819 - Portable, Low-volume Microfluidic Device to Standardize Testing of Antiplatelet Agents in Neonatal and Adult Cardiac Patients
Friday, April 25, 2025
5:30pm – 7:45pm HST
Publication Number: 819.6221
Evgeni Efimenko, Renaissance School of Medicine at Stony Brook University, Stony Brook, NY, United States; Thomas Diacovo, Stony Brook Children's Hospital, Larchmont, NY, United States
Stony Brook Children's Hospital Larchmont, New York, United States
Background: Thromboembolic events remain a major cause of mortality in neonates with complex CHD. Despite the plethora of approved antiplatelet agents for adults, neonatal use is limited due to insufficient PK/PD data. This is due in part to: (i) the quantity of blood that can be safely drawn, and (ii) a need for a surrogate biomarker(s) to measure drug response. Previously, we demonstrated the ability of a microfluidic (MF) system to serve as a PD biomarker for the P2Y12 antagonist cangrelor in post-op neonates with CHD [Vargas et al. JTH 2021]. However, this required an advanced microscopy system, considerable technical expertise and significant set up time, thus limiting its use in a future multicenter trial. Objective: In preparation for a neonatal trial, we assessed the ability of a low volume MF device to detect the inhibitory effect of aspirin and the P2Y12 inhibitor clopidogrel on clot formation by enrolling adults undergoing coronary artery stenting. Results were compared to a humanized mouse model of thrombosis using platelets from the same individuals. Design/Methods: A user friendly, portable, low volume, MF assay device was developed (FloBio LLC) (Fig 1). A vascular injury model involving mice that express the human A1 domain of von Willebrand factor to support human platelet-mediated clot formation were used for comparison [Chen et al. Blood 2014]. Results: Fifteen healthy donors and 15 patients (pre-loaded with 325 mg of aspirin and 300 mg of clopidogrel) were enrolled after informed consent for this IRB approved study (Table 1). With < 1 ml of blood, 8 separate platelet-mediated clotting events were imaged and analyzed by the MF device for each participant. A significant reduction in clot formation was observed for patient blood as compared to healthy donors with a normalized mean (± SD) fluorescence intensity of 17.1 (5.4; 95% CI, 14.2% to 20.1%) and 78.0 (14; (95% CI, 71% to 86.5%), respectively (Fig 2A). Consistent with MF results, patient platelets formed smaller thrombi in injured arterioles as compared to healthy donors with a mean (± SD) area of 2,241 µm2 (616; 95% CI, 2,010% to 2,471%) versus 7,147 µm2 (774.1; 95% CI, 6,858% to 7,402%), respectively (Fig 2B). Importantly, the reduction in clot formation was similar to the MF device (69% vs 78%, respectively).

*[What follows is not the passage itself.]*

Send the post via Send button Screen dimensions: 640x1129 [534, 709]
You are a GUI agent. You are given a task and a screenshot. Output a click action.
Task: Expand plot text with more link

Conclusion(s): We present evidence that an easy to use MF device with minimal sample volume requirement and fast processing yields results consistent with in vivo anti-platelet agent potency. Current focus is on establishing its utility as a viable PD biomarker in an upcoming clinical trial involving neonates with complex CHD
Depiction of Microfluidic Device The FloBio microfluidic device includes: (i) 8 sample well, injection molded, microfluidic chip coated with surface-immobilized collagen (stained blue for visualization), and (ii) a self-analyzer including a vacuum pump, LEDs, optics and automated control functionality to measure accumulation of Alexa Fluor-488 labeled platelets under flow conditions.
Baseline Characteristics of Patients and Medications
Microfluidic Phenotyping and In Vivo Assessment of PCI Patient Platelet Response to ASA and Clopidogrel Box-and-whisker plots for (A) Alexa-488 fluorophore labeled platelets accumulated on collagen coated chips using whole blood from either PCI patients administered aspirin and clopidogrel versus healthy donors (n = 8 clotting events per individual, t=900s), and (B) maximal area (µm2) occupied by calcein-labeled platelets from the same individuals after laser-induced arterial injury in the cremaster muscle of genetically modified mice possessing the A1 domain of human VWF in lieu of its murine counterpart (n=15 mice, 2 arteriole injuries per mouse per individual tested). The central box represents the values between the 10th and 90th percentiles, and the middle line is the median. Statistical significance was determined using Wilcoxon rank-sum test.